§ **Task to complete**
Write the records out exactly, so that no picture remains in the copy.
----
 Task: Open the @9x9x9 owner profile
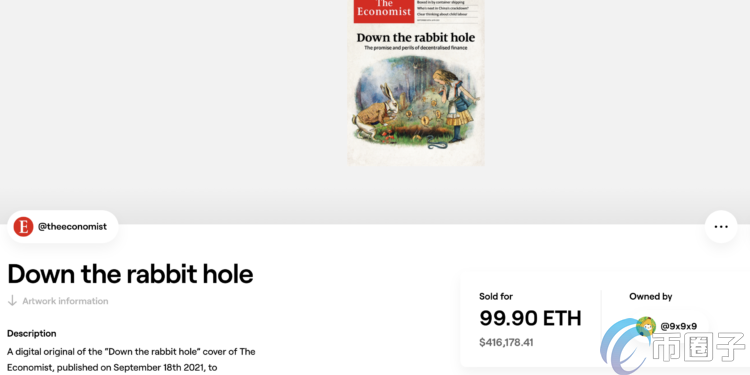[x=678, y=327]
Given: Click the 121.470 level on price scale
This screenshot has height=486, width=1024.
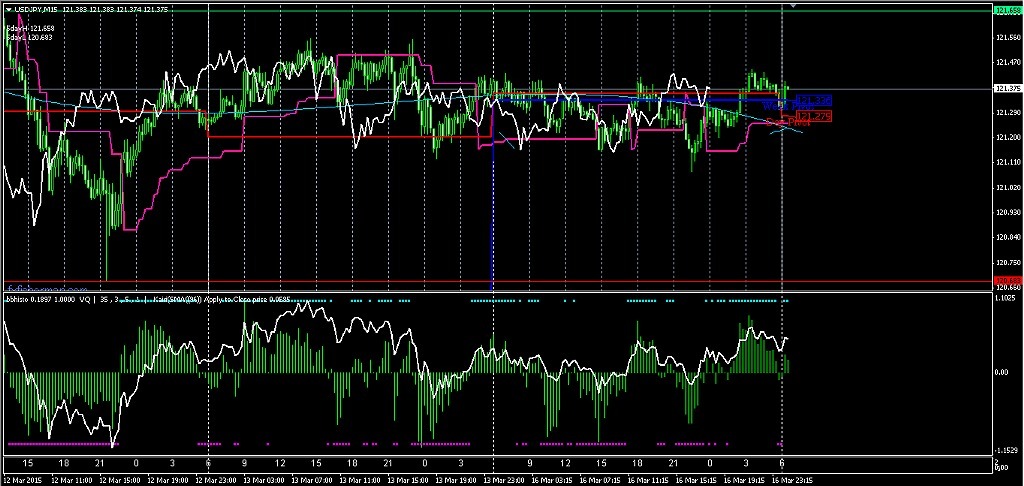Looking at the screenshot, I should (x=1008, y=62).
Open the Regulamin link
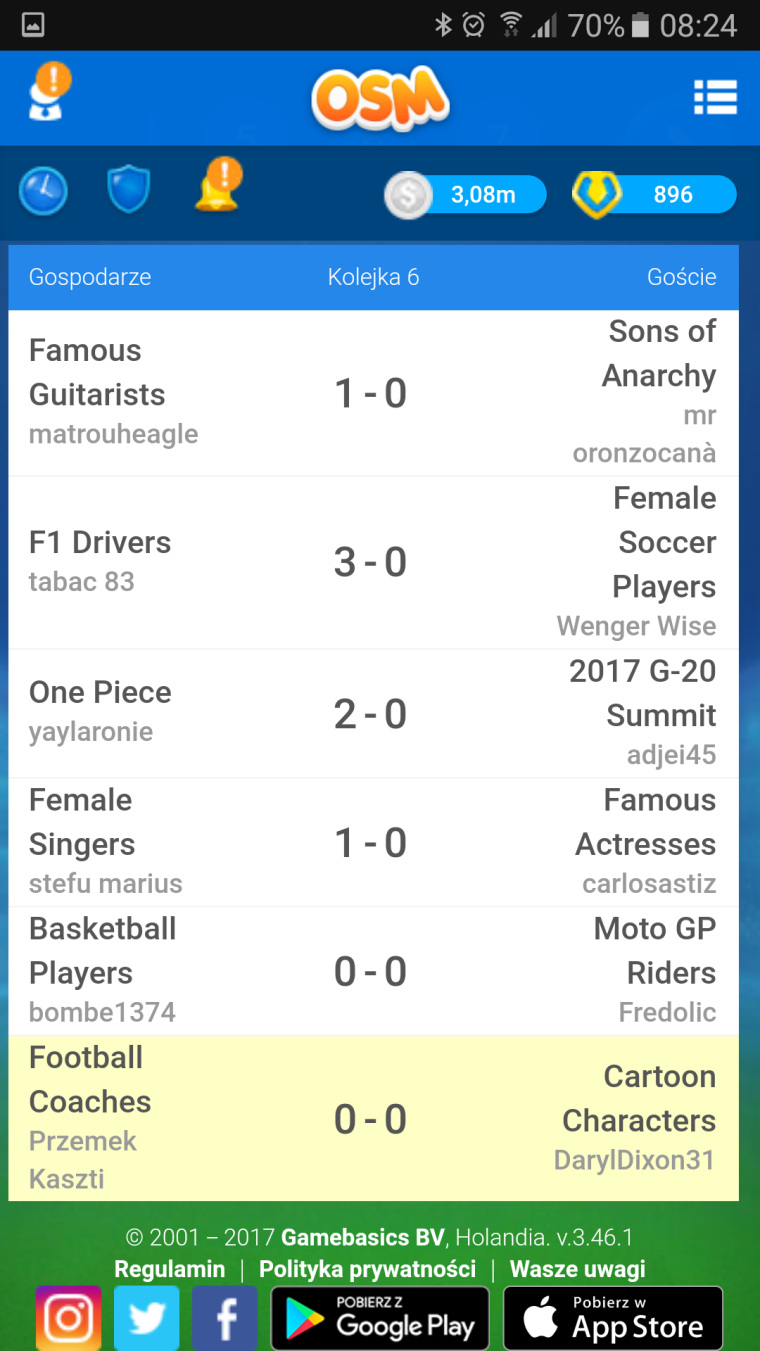Viewport: 760px width, 1351px height. (x=170, y=1269)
----
§ **Written answer**
 Task: Open the @9x9x9 owner profile
[x=678, y=327]
Given: Click the 121.470 level on price scale
This screenshot has height=486, width=1024.
Looking at the screenshot, I should (x=1008, y=62).
Open the Regulamin link
Viewport: 760px width, 1351px height. (x=170, y=1269)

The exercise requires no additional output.